Financial Times FT.com

Independence daze diminishes debate

Published: May 7 2008 19:53 | Last updated: May 7 2008 19:53

Scotland is already going its separate way. Not – yet at any rate – in terms of the UK’s constitution, but in terms of the Labour party. There is no papering over the cracks within the party on whether there should be an early vote on Scottish independence. The result is a mess that highlights Gordon Brown’s lack of authority in his own backyard. Worse, it treats an issue of genuine importance as a subject for opportunistic politicking.

Wendy Alexander, leader of the Scottish Labour party, started the ball rolling at the weekend with unexpected support for the idea of an early referendum. This is hard to reconcile with the views of Labour at Westminster, which strongly supports the Union and does not wish to embark on such a reckless course. On Wednesday the prime minister’s best effort at squaring the circle was to deny she had called for a referendum right now.

Textual analysis of Ms Alexander’s exact words misses the point. Her initiative has no merit. It was not the act of a listening party responding to a change of mood among the Scottish people. It was manifestly an effort to upset the buoyant mood of the minority Scottish National party government, which is enjoying high opinion poll ratings a year after taking office. But even on those terms it looks ineffectual. And given Labour’s unpopularity, the assumption that an early poll would be less likely to come down in favour of independence may well be flawed.

Instead, it has damaged Labour in London, compounding last week’s local election mauling, which weakened Mr Brown’s grip on party discipline. No wonder there is anger in government that Ms Alexander has exposed his lack of control over the Scottish Labour machine.

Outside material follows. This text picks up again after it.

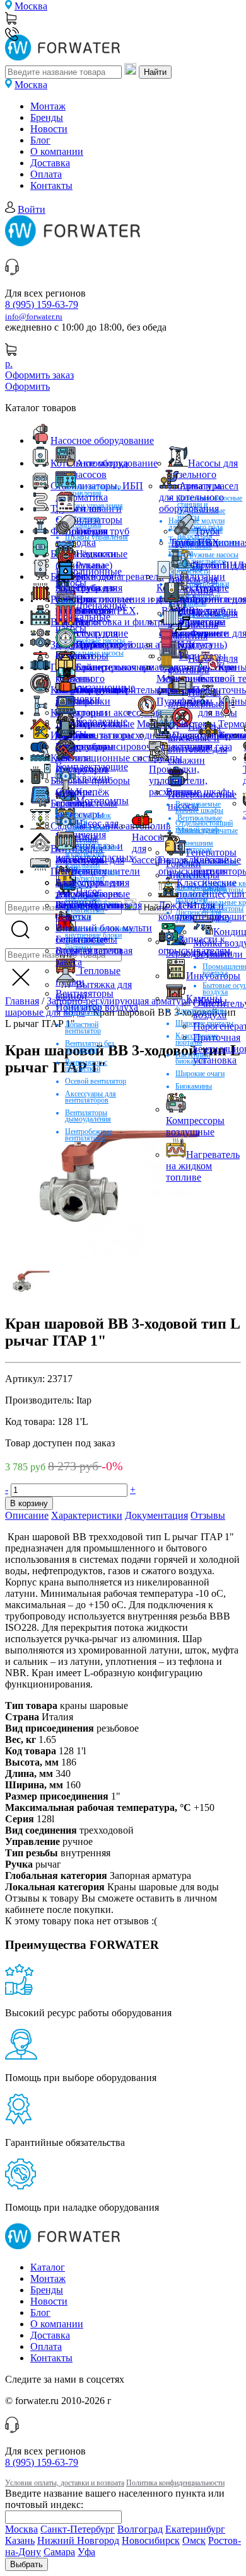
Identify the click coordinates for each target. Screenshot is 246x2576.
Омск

Putting Scottish independence back on the political agenda undermines the prime minister’s efforts to boost Britishness and invites a resurgence of English resentment at Scotland’s generous financial settlement. Moreover, whether the U-turn is good for Labour is nowhere near as important as whether an early vote on Scottish independence would be good for the UK. The answer is an emphatic No.

This newspaper believes that breaking up the Union would, at the least, diminish the UK’s weight on the international stage. If the Scottish people want to have a vote on independence, that is their democratic right. But any poll should come in response to a groundswell of opinion that suggests the question needs to be settled urgently, and after a serious debate on the economic and constitutional ramifications. That is not the case here.